U.S. v. Pilla

Decision Date15 March 1977
Docket NumberNo. 76-1616,76-1616
Parties77-2 USTC P 9636 UNITED STATES of America, Appellee, v. Daniel M. PILLA, Appellant.
CourtU.S. Court of Appeals — Eighth Circuit

Neal J. Shapiro, Minneapolis, Minn. and Daniel M. Pilla, St. Paul, Minn., on briefs for appellant.

Robert G. Renner, U.S. Atty., Francis X. Hermann, Asst. U.S. Atty. and Richard Fellows, Intern, Minneapolis, Minn., on briefs for appellee.

Before GIBSON, Chief Judge, and HEANEY and HENLEY, Circuit Judges.

HENLEY, Circuit Judge.

On November 13, 1974 the federal grand jury for the District of Minnesota returned a one-count indictment against the defendant-appellant, Daniel M. Pilla, charging in substance that on or about August 10, 1974 the defendant unlawfully attempted and endeavored to rescue from premises described as Room B101, 230 E. 5th Street, St. Paul, Minnesota, certain property that had been seized by the Internal Revenue Service (IRS) under the provisions of the Internal Revenue Code of the United States, 26 U.S.C. § 7212(b). 1

The case was assigned originally to Chief United States District Judge Edward J. Devitt and was set down for arraignment. On November 22, 1974 the defendant, acting pro se, filed an affidavit of prejudice against Judge Devitt, which affidavit also involved District Judges Larson and Lord. The originally scheduled arraignment was not held.

In January, 1975 District Judge Donald D. Alsop went on the bench in Minnesota, and Judge Devitt assigned the case to him. The defendant promptly moved to disqualify Judge Alsop and requested that he be represented by Jerome Daly, a disbarred Minnesota attorney. 2 On June 20, 1975 the case came on for hearing before Judge Alsop on the motion to disqualify and for leave to the defendant to be represented by Daly and also for arraignment.

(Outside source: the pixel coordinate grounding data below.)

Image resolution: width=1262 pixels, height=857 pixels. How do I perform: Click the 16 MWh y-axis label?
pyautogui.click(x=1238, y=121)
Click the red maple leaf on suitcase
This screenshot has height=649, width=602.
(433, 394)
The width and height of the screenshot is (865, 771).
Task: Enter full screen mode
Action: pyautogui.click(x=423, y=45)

Judge Alsop refused to disqualify himself and also refused to permit the defendant to be represented by Daly or other lay counsel. The defendant thereupon refused to plead, and a plea of not guilty was entered for him. 3

In July, 1975 a number of pretrial motions were filed on behalf of the defendant by Mr. Neal J. Shapiro of the Minneapolis Bar. The record available to us does not clearly reflect the circumstances in which Mr. Shapiro came into the case. We think it unlikely that the defendant employed him, and he may well have been appointed by Judge Alsop. In any event, the defendant did not immediately reject the pretrial services of Mr. Shapiro.

In April, 1976 hearings on preliminary matters, including motions, were conducted before Judge Alsop which hearings were attended by Mr. Francis X. Hermann, Assistant United States Attorney, by Mr. Shapiro and by the defendant personally. In the course of those hearings, which were characterized to some extent by verbal attacks by the defendant directed at the trial judge, it developed that Mr. Shapiro had received from the government all of the pretrial information that he needed. However, at the insistence of the defendant he withdrew all of the defendant's motions since the defendant was contending that the district court was without jurisdiction to try him. At one of the hearings the defendant discharged Mr. Shapiro and renewed his request to be represented by Daly or by certain other lay people who were members of an organization known as the Life Science Church of which defendant and Daly are ministers. That request was denied. The district court appointed Mr. Shapiro to serve as stand-by counsel for the defendant and directed Shapiro to attend the trial and to be available at all times should the defendant decide to accept his services or to call upon him for assistance. The case was set for trial on May 6, 1976.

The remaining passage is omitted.